Group statistics utilize the Mann-Whitney-Wilcoxon two-sided test, the Fisher’s Exact test to compare proportions, and Cox’s proportional hazard model to compare time to nomination. For all testing, p < 0.05 was considered statistically significant.
Data availability
De-identified data utilized in this paper is attached as supplementary material; including time from admission to nomination, MPSE score, WGS results for enrolled patients, and reasons for decline for patients who did not enroll.
Author contributions
C. H., M. Y., C. T., J. R. conceptualized this study design and supervised the implementation; E. J. coordinated the implementation of the software and report delivery, performed the data analyses, and wrote the first draft of the manuscript; M. B., M. Y., C. H., L. T., and C. T. revised the figures and data analyses; M. B., E. S. K., B. P., C. H., and L. T. revised earlier versions of the manuscript; E. S. K., R. R., K. W., J. C., S. B. T., and C. H. provided clinical expertise throughout the study and during manuscript revisions; M. B., C. T. and M. Y. provided supervision for data analysis and interpretations; E. J., S. G., C. B., D. D., C. T., M. Y., and C. H., designed and implemented the score report.

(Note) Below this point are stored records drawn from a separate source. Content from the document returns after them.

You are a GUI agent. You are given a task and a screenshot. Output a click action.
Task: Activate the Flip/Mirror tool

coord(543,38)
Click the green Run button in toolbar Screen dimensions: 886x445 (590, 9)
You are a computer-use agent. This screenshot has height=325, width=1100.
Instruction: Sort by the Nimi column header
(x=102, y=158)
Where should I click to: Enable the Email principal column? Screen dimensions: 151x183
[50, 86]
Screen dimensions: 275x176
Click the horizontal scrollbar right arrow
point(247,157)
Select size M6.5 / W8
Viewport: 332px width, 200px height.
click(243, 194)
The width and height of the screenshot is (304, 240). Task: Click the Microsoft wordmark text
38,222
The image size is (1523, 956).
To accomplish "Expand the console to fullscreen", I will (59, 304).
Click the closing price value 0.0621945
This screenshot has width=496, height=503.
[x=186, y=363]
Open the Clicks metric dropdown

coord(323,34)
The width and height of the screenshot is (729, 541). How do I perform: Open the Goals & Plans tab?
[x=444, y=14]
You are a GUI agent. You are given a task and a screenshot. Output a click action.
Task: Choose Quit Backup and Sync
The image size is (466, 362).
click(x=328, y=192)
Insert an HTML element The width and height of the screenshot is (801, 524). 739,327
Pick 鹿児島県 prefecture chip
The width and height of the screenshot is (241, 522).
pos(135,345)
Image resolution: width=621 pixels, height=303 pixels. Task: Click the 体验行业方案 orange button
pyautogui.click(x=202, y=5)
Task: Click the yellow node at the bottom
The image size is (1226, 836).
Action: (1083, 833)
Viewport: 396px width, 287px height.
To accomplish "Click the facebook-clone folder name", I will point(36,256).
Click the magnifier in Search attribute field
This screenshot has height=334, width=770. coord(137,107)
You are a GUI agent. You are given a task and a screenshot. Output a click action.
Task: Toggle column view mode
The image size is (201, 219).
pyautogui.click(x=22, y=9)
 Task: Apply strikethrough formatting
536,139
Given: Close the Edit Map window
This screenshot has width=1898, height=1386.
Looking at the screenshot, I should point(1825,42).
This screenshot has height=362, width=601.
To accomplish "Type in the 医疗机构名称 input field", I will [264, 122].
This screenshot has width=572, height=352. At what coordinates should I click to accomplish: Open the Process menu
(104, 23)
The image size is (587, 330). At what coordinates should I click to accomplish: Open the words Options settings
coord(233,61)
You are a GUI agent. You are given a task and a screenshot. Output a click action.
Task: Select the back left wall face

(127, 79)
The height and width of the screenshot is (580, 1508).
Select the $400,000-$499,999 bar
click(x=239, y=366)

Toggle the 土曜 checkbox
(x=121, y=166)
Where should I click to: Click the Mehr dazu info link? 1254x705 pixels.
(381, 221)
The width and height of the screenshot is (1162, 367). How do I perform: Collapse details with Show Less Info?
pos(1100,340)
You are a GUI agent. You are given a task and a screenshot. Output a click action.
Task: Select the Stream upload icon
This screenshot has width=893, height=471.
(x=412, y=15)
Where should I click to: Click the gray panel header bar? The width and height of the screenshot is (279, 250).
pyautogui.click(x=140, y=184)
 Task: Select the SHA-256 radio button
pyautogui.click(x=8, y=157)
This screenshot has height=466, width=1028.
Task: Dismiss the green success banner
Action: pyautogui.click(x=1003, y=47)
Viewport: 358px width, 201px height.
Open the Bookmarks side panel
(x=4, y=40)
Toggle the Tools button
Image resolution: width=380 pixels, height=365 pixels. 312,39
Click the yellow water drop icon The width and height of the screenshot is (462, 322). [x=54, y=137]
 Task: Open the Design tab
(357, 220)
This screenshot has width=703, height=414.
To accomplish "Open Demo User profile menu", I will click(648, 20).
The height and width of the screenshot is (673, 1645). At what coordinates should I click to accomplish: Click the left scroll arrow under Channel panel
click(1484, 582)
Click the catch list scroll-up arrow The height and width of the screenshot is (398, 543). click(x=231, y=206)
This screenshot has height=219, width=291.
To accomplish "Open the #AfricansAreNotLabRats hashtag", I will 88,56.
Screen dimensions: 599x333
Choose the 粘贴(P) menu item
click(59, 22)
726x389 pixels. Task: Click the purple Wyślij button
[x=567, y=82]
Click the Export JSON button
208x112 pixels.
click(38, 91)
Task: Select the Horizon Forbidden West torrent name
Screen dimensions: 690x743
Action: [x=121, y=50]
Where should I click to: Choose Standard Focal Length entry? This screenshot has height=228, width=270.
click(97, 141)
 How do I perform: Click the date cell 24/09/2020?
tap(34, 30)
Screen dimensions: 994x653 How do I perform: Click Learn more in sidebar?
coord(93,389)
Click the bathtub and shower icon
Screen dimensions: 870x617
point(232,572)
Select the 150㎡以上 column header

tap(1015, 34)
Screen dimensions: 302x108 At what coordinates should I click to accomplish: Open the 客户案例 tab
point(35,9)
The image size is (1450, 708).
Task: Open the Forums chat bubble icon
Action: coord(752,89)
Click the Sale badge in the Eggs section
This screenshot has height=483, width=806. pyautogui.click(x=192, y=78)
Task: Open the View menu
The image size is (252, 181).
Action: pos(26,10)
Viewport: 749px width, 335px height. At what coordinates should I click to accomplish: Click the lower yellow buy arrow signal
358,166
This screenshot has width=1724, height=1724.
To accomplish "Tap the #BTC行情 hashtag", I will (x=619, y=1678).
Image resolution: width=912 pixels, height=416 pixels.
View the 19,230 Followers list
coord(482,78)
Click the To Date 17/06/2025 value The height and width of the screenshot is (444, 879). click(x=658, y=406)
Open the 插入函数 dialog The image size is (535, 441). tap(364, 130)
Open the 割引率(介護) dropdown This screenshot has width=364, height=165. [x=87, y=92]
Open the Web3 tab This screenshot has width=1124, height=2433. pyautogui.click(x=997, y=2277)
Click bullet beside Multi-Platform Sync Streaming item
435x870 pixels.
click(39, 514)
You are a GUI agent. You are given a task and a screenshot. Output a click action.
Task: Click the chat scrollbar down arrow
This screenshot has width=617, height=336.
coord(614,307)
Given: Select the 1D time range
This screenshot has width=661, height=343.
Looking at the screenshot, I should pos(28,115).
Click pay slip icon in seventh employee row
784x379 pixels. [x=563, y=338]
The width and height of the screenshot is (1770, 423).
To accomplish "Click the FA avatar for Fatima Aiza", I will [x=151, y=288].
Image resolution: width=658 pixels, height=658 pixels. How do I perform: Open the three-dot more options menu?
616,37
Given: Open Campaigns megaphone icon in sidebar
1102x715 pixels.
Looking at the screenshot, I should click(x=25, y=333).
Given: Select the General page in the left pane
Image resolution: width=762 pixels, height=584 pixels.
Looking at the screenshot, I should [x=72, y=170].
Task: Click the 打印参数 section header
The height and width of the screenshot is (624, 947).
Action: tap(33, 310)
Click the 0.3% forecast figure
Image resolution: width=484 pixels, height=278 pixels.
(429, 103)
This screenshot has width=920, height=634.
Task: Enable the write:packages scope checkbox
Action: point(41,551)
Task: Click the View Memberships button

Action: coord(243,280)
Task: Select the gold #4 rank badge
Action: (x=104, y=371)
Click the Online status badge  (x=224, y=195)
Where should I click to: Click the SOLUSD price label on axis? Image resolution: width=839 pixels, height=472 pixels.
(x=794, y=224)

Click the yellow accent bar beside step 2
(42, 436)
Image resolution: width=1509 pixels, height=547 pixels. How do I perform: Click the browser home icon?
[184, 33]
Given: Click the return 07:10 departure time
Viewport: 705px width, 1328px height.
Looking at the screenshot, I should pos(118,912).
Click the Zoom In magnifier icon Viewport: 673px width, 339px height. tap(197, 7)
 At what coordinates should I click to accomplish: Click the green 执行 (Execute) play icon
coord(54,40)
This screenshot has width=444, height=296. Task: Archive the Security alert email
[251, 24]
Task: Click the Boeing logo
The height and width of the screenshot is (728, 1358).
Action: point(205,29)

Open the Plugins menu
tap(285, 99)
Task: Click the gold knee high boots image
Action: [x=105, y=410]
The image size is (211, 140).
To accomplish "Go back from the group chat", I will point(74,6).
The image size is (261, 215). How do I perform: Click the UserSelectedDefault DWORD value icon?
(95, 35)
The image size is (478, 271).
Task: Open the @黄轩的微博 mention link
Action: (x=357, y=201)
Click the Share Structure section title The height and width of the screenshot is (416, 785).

J. L., B. S., E. K., L. O., E. S. K., R. R., K. W., and C. H. contributed to study enrollment; and J. L., B. S. returned results to patients’ families. All authors reviewed and approved the final versions of this manuscript.
Competing Interests
C Tackaberry is a director and employee of Clinithink and also a shareholder. No other competing interests from any author to disclose.
Acknowledgments
This study was funded by the Conrad Prebys Foundation, R.R. is supported by NCATS grant number K12TR004410. We are grateful to the families who participated in this study. We are also thankful to the RCHSD NICU team for their collaboration and contributions to this study.
We acknowledge the assistance that Ricky (Hung) Nguyen provided to the study by delivering the daily reports and Shauna Briscoe for serving as a project manager.